The World

The Nanny Scandal Tearing the U.S. and India Apart

The Consulate General of India building, on East 64th Street in New York, pictured on Dec. 13, 2013.

Photo by Stan Honda/AFP/Getty Images

It hasn’t made too much noise here, but there’s a major diplomatic rift developing between the United States and India over the arrest of an Indian diplomat in New York for underpaying her nanny. Senior government officials have refused to meet a visiting U.S. congressional delegation, and security barriers have been removed from outside the U.S. embassy in New Delhi. The government is also reviewing the diplomatic immunity of U.S. officials in the country.

This all started last week when Devyani Khobragade, consul-general for political, economic, commercial, and women’s affairs at the Indian Consulate in New York, was arrested for visa fraud. Khobragade had stated on the visa application for her nanny, an Indian national named Sangeeta Richard, that she would be paid $4,500 per month. But Khobragade allegedly later made Richard sign a second contract reducing her salary to $537 per month, or less than $4 per hour. If convicted, Khobragade faces “a maximum sentence of 10 years.”

According to Indian media accounts, Khobragade was handcuffed on the street while dropping her daughters off at school and strip-searched before being released on bail. The U.S. State Department maintains that proper procedures were followed and that she was not covered under diplomatic immunity because the crimes were not committed in relation to her job. Under some circumstances, consular officials, as opposed to embassy officials, can be arrested for felonies

However, India is pointing to an article in the Vienna Convention on Diplomatic Relations, which states that if such charges are filed against a consular official, they “shall be conducted with the respect due to him by reason of his official position and, except when he is under arrest or detention, in a manner which will hamper the exercise of consular functions as little as possible.”

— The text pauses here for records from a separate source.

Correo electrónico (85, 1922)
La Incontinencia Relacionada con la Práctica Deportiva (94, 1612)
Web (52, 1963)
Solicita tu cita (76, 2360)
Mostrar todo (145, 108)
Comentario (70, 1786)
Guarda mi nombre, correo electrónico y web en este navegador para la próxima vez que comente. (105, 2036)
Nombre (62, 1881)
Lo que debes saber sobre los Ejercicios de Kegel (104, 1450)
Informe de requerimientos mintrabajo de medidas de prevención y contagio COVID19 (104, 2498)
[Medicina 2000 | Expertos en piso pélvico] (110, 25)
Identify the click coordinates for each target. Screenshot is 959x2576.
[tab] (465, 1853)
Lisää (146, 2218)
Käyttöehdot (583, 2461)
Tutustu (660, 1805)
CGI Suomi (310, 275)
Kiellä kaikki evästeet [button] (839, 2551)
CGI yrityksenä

This isn’t the first case of this type involving Indian officials in New York. As Gwynn Guilford points out, “in 2012, a New York judge directed an Indian diplomat to pay her former domestic worker $1.5 million in damages due to ’barbaric treatment.’ … In 2011, India’s consul general in New York was charged with forced labor of his domestic helper.” Beyond India, the U.S. government has identified dozens of cases of abuse of domestic workers by foreign diplomats, often shielded from prosecution by immunity.

On the other side, India sees this as the latest in a pattern of their diplomats being disrespected in the U.S. As the Guardian recounts, “In 2010 there was uproar after India’s U.N. envoy, Hardeep Puri, was reportedly asked to remove his turban at a US airport and detained in a holding room when he … refused. A hands-on search of India’s US ambassador Meera Shankar at an airport in Mississippi that year also prompted claims that India had been ‘insulted.’ “

There’s obviously some election-year politics going on with both the ruling congress party and insurgent BJP eager to show their willingness to take on the U.S. Leaders of both parties have declined to meet with the visiting U.S. delegation.

It seems obvious that U.S. officials probably could have handled this case better considering the political stakes involved, but given the recent calls in India for legislation to protect domestic workers from abuse and exploitation, it’s striking how quickly the Indian media coverage of this incident seems to have concluded that it was the accuser rather than the diplomat who is at fault here. 

Update: The State Department has forwarded the following statement from deputy spokesperson Marie Harf: 

“The United States and India enjoy a broad and deep friendship, and this isolated episode is not indicative of the close and mutually respectful ties we share.”

“We understand that this is a sensitive issue for many in India. Accordingly, we are looking into the intake procedures surrounding this arrest to ensure that all appropriate procedures were followed and every opportunity for courtesy was extended.”

“While this is a law enforcement issue and will need to be worked through standard procedures and official law enforcement channels, we will continue to work this issue with India in the spirit of partnership and cooperation that marks our broad bilateral relationship.”